Reputation: 23
I need to set a trigger
to change someone's grade in the "GRADE" table from null
to a 'D' if they are deleted from the 'STUDENT' table. So far I have:
create or replace trigger delete_from_student
after delete on student
for each row
begin
update grades
set grade = 'D'
where grade = ''
end delete_from_student;
I know it can't be right because I'm getting the red underline on "end." I also figure there should be someone to make sure that only the student who got deleted from the "STUDENT" table should have their grade changed to a D. So far we have only done where if you add someone to table A, then they are automatically put in table B, so I'm getting tripped up on how to use an UPDATE instead of an INSERT with a trigger and making sure to only affect one row in the "GRADES" table. Thank you for your help!

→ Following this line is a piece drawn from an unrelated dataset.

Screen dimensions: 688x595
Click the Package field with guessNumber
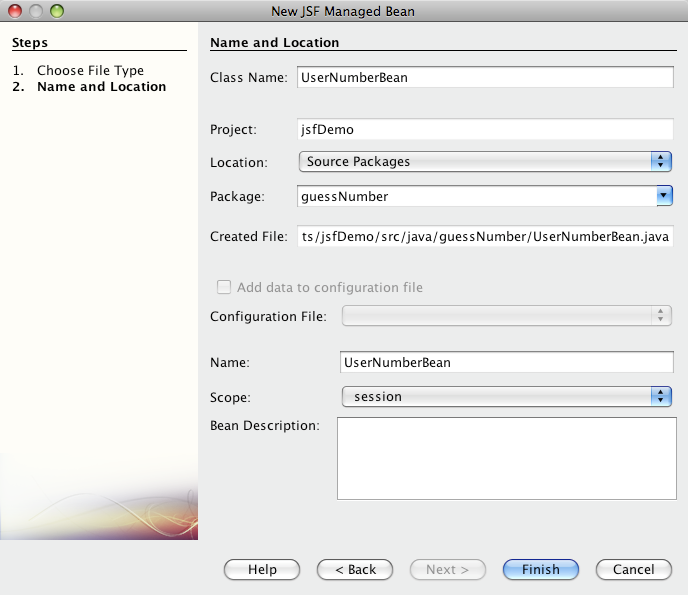point(477,197)

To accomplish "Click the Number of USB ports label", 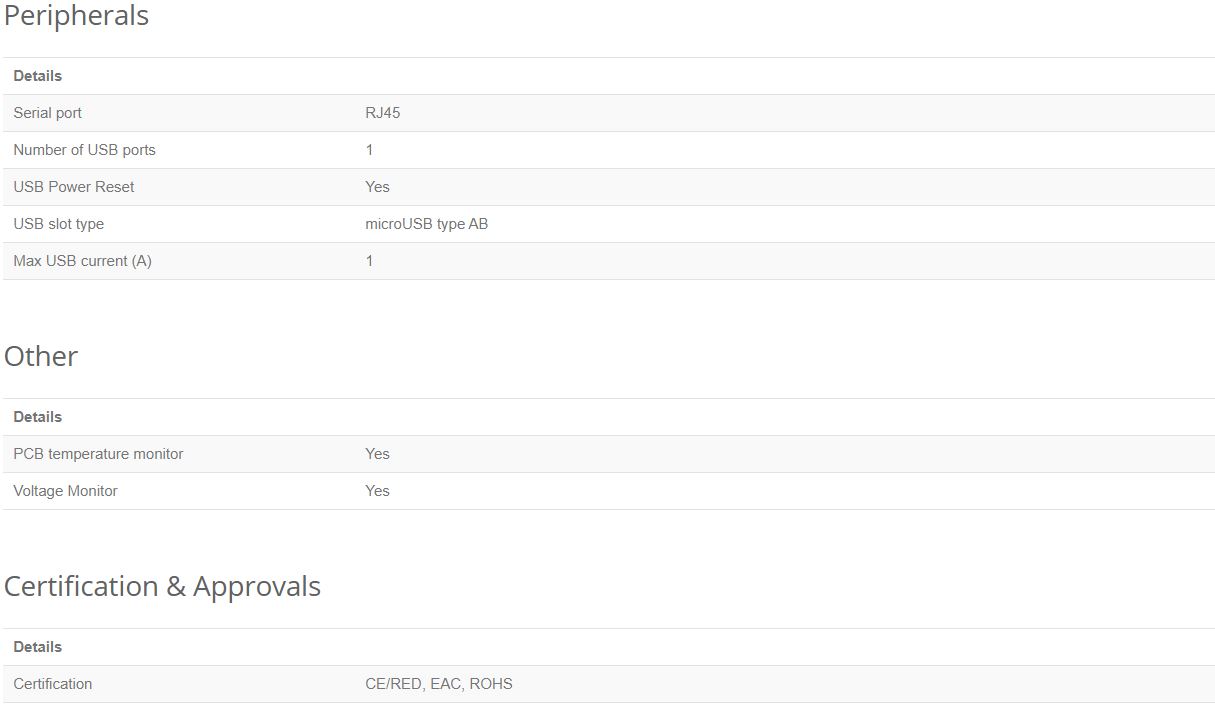I will [85, 150].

Edit: I've been reading more pages and I finally figured out the syntax to get the trigger to fire:
create or replace trigger delete_from_student
after delete on student
for each row
begin
update grades set
grade = 'D'
where grade is null;
end delete_from_student;
Now my problem is that, like I was afraid, it affects every row on the "GRADES" table, instead of just the student that was deleted. So now my question is, how can I make sure I only affect the row for the student I deleted?

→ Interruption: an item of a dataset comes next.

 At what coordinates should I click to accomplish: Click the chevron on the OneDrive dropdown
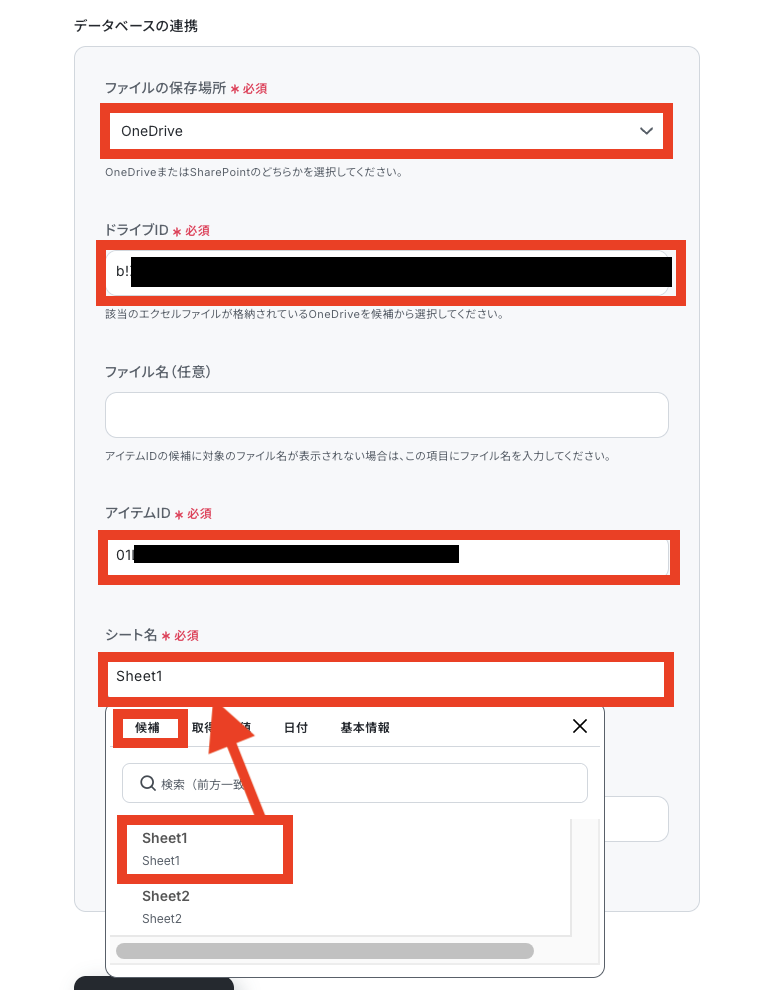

Second Edit: The point of the exercise is just to teach us how triggers work, not to create a functional DB. The professor prefaced it with saying you would not do this in the real world for reasons listed by other people, but he's just teaching us about triggers.
Upvotes: 1
Views: 310
Reputation: 14861
One question: WHY are you even doing this? It makes absolutely no since. As setup clearly GRADES is a child table of STUDENT and there should have a FK from Grades to Student. If that FK does not exist they your willing to accept orphaned Grades rows; that is what your working so hard to create. If that FK does exist then there are 3 possibilities for ON Delete clause.
So at the end of the process you have exception or an orphaned GRADES row that you cannot determine the student it belonged with, because the STUDENT row no longer exists. If so you obviously have a broken data model.
Upvotes: 1
Reputation: 5072
Use the student_id column if it exists in your table and use a before delete trigger. Here :old.student_id is the value of the column in the deleted row.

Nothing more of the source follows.